We are indexing the data using the elasticsearch-hadoop connector as the source is a Spark dataframe, but are seeing this issue even if we use the Python client.

We are setting the _id via the es.mapping.id as mentioned in the docs, but are seeing the issue even if we remove that line and allow ES to auto generate the _id.

This is happening before any updates - our end goal is to search and update the data but we've disabled the search application and still seeing this issue.

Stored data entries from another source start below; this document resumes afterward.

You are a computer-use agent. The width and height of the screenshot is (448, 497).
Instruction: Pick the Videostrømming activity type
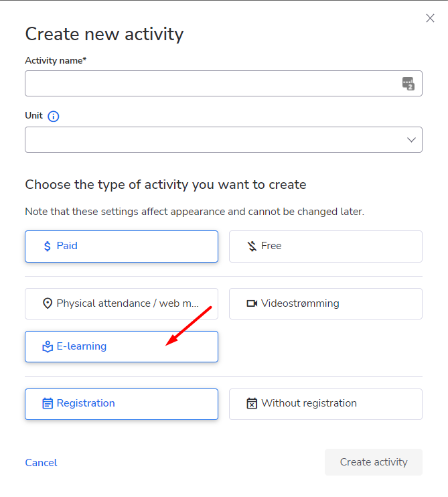[325, 303]
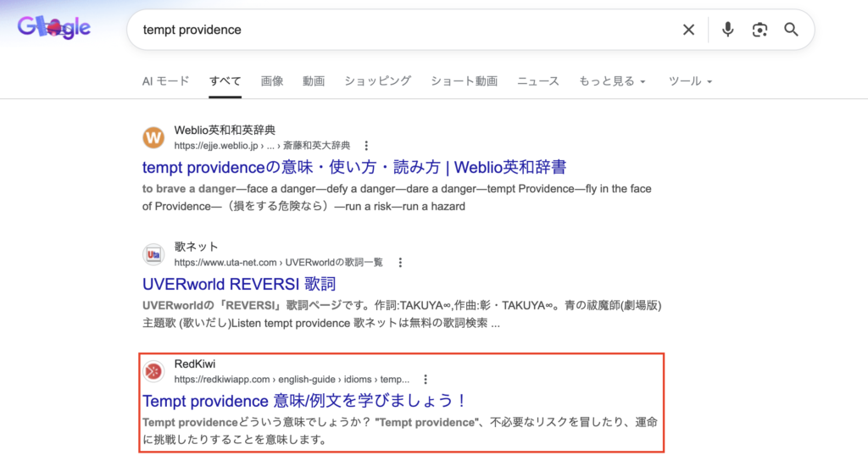The image size is (868, 461).
Task: Click the Google logo
Action: point(53,28)
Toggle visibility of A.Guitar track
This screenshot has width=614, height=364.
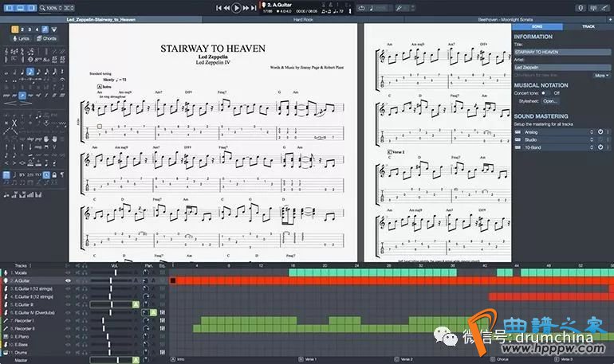point(68,280)
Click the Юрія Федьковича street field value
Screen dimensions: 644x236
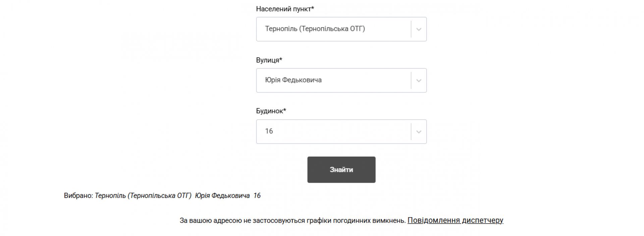click(x=293, y=80)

Adding a sample original/corrupted doc below:

Original (in Spark dataframe)

{
    "_id": "3905871722299717800",
    "text_meta": "Тот Самый Сорванец Ответы@Mail.Ru: Все категории Какие плюсы членам от БРИКС,особенно России? Реальные плюсы?  https://otvet.mail.ru/question/240318570",
    "text": "Какие плюсы членам от БРИКС,особенно России? Реальные плюсы?",
    "title": "Ответы@Mail.Ru: Все категории",
    "url": " https://otvet.mail.ru/question/240318570",
    "from": "Тот Самый Сорванец",
}

Corrupted (after indexing into rollover alias)

{
    "_index": "prod-matchmaker-000362",
    "_id": "3905871722299717800",
    "_source": {
    "text_meta": "uncle_benny Well I could have told you Donnie,the world was never meant for oneas horrible as you. https://www.palmerreport.com/analysis/donald-trump-believes-in-nothing/58664/#comment-6576487289",
    "text": "I recently stayed at a 'Staypineapple' hotel in San Francisco.They give out warm pineapple shaped cookies .They were lovely.",
    "title": """Nieudana randka Pana Miszy, bursisty Korczaka na rogu Granicznej i Królewskiej - "Ja przecież, wieczorami, o dziewiątej, mam dyżur w sypialniach dzieci w Domu Sierot Korczaka".""",
    "url": "https://www.reclameaqui.com.br/serasaconsumidor_178670/quero-limpar-meu-nome_GBIb3k8K6z76ioKq/",
    "from": "南奴劉邦跪舔冒頓單虞"
    }
}

Elasticsearch does not corrupt data like that so I suspect you have multiple records in your data frame with the same ID and that this is causing an overwrite/update during indexing. What is the version number associated with that document?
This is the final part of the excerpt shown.